* [Problem requirements] Exactly as written, output each of the entries below.
Data shown START
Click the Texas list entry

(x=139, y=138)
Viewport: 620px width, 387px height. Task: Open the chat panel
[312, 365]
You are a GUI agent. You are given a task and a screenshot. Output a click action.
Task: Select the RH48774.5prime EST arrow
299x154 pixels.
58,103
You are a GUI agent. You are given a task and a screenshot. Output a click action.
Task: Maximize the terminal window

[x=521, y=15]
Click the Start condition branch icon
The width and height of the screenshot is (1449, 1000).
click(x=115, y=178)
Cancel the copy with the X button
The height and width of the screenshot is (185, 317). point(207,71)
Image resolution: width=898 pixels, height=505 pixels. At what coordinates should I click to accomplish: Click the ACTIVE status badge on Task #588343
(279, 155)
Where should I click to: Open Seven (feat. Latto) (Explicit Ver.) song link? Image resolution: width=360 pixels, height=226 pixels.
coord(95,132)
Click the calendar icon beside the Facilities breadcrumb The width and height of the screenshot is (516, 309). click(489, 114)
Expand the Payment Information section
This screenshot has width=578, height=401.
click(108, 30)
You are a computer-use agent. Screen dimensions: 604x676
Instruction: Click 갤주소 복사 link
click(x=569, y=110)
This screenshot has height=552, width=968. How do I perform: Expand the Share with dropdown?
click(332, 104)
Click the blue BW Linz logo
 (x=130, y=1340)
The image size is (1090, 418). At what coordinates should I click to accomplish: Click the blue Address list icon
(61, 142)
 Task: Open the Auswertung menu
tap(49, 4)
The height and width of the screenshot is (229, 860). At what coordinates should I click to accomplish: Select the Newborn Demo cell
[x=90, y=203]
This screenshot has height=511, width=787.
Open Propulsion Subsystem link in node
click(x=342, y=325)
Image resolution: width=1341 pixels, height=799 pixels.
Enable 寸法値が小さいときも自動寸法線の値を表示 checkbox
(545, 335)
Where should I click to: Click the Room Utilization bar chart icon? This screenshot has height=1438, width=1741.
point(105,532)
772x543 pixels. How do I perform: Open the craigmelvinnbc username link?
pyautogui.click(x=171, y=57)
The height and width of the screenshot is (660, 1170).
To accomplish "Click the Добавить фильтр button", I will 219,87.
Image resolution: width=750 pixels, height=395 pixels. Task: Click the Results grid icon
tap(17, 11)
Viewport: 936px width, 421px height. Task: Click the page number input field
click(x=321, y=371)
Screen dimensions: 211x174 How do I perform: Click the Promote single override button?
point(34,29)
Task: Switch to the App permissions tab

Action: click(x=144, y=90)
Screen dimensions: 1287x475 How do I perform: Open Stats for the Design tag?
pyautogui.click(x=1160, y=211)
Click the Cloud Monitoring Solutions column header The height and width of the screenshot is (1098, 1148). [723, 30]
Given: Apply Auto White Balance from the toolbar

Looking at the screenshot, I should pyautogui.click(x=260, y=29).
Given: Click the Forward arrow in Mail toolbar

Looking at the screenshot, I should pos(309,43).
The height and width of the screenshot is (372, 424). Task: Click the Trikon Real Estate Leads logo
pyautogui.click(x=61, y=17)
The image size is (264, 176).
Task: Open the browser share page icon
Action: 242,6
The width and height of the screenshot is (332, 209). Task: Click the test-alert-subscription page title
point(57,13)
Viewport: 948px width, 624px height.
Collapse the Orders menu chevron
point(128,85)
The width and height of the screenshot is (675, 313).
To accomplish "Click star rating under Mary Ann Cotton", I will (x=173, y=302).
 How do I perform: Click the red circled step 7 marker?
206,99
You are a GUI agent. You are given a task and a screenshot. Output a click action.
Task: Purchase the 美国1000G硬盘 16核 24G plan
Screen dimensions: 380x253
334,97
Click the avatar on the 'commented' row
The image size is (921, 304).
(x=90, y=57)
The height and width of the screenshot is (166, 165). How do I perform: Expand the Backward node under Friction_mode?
Data shown END
* [Output below]
Click the Texas list entry

(x=139, y=138)
Viewport: 620px width, 387px height. Task: Open the chat panel
[312, 365]
You are a GUI agent. You are given a task and a screenshot. Output a click action.
Task: Select the RH48774.5prime EST arrow
299x154 pixels.
58,103
You are a GUI agent. You are given a task and a screenshot. Output a click action.
Task: Maximize the terminal window

[x=521, y=15]
Click the Start condition branch icon
The width and height of the screenshot is (1449, 1000).
click(x=115, y=178)
Cancel the copy with the X button
The height and width of the screenshot is (185, 317). point(207,71)
Image resolution: width=898 pixels, height=505 pixels. At what coordinates should I click to accomplish: Click the ACTIVE status badge on Task #588343
(279, 155)
Where should I click to: Open Seven (feat. Latto) (Explicit Ver.) song link? Image resolution: width=360 pixels, height=226 pixels.
coord(95,132)
Click the calendar icon beside the Facilities breadcrumb The width and height of the screenshot is (516, 309). click(489, 114)
Expand the Payment Information section
This screenshot has width=578, height=401.
click(108, 30)
You are a computer-use agent. Screen dimensions: 604x676
Instruction: Click 갤주소 복사 link
click(x=569, y=110)
This screenshot has height=552, width=968. How do I perform: Expand the Share with dropdown?
click(332, 104)
Click the blue BW Linz logo
 (x=130, y=1340)
The image size is (1090, 418). At what coordinates should I click to accomplish: Click the blue Address list icon
(61, 142)
 Task: Open the Auswertung menu
tap(49, 4)
The height and width of the screenshot is (229, 860). At what coordinates should I click to accomplish: Select the Newborn Demo cell
[x=90, y=203]
This screenshot has height=511, width=787.
Open Propulsion Subsystem link in node
click(x=342, y=325)
Image resolution: width=1341 pixels, height=799 pixels.
Enable 寸法値が小さいときも自動寸法線の値を表示 checkbox
(545, 335)
Where should I click to: Click the Room Utilization bar chart icon? This screenshot has height=1438, width=1741.
point(105,532)
772x543 pixels. How do I perform: Open the craigmelvinnbc username link?
pyautogui.click(x=171, y=57)
The height and width of the screenshot is (660, 1170).
To accomplish "Click the Добавить фильтр button", I will 219,87.
Image resolution: width=750 pixels, height=395 pixels. Task: Click the Results grid icon
tap(17, 11)
Viewport: 936px width, 421px height. Task: Click the page number input field
click(x=321, y=371)
Screen dimensions: 211x174 How do I perform: Click the Promote single override button?
point(34,29)
Task: Switch to the App permissions tab

Action: click(x=144, y=90)
Screen dimensions: 1287x475 How do I perform: Open Stats for the Design tag?
pyautogui.click(x=1160, y=211)
Click the Cloud Monitoring Solutions column header The height and width of the screenshot is (1098, 1148). [723, 30]
Given: Apply Auto White Balance from the toolbar

Looking at the screenshot, I should pyautogui.click(x=260, y=29).
Given: Click the Forward arrow in Mail toolbar

Looking at the screenshot, I should pos(309,43).
The height and width of the screenshot is (372, 424). Task: Click the Trikon Real Estate Leads logo
pyautogui.click(x=61, y=17)
The image size is (264, 176).
Task: Open the browser share page icon
Action: 242,6
The width and height of the screenshot is (332, 209). Task: Click the test-alert-subscription page title
point(57,13)
Viewport: 948px width, 624px height.
Collapse the Orders menu chevron
point(128,85)
The width and height of the screenshot is (675, 313).
To accomplish "Click star rating under Mary Ann Cotton", I will (x=173, y=302).
 How do I perform: Click the red circled step 7 marker?
206,99
You are a GUI agent. You are given a task and a screenshot. Output a click action.
Task: Purchase the 美国1000G硬盘 16核 24G plan
Screen dimensions: 380x253
334,97
Click the avatar on the 'commented' row
The image size is (921, 304).
(x=90, y=57)
The height and width of the screenshot is (166, 165). How do I perform: Expand the Backward node under Friction_mode?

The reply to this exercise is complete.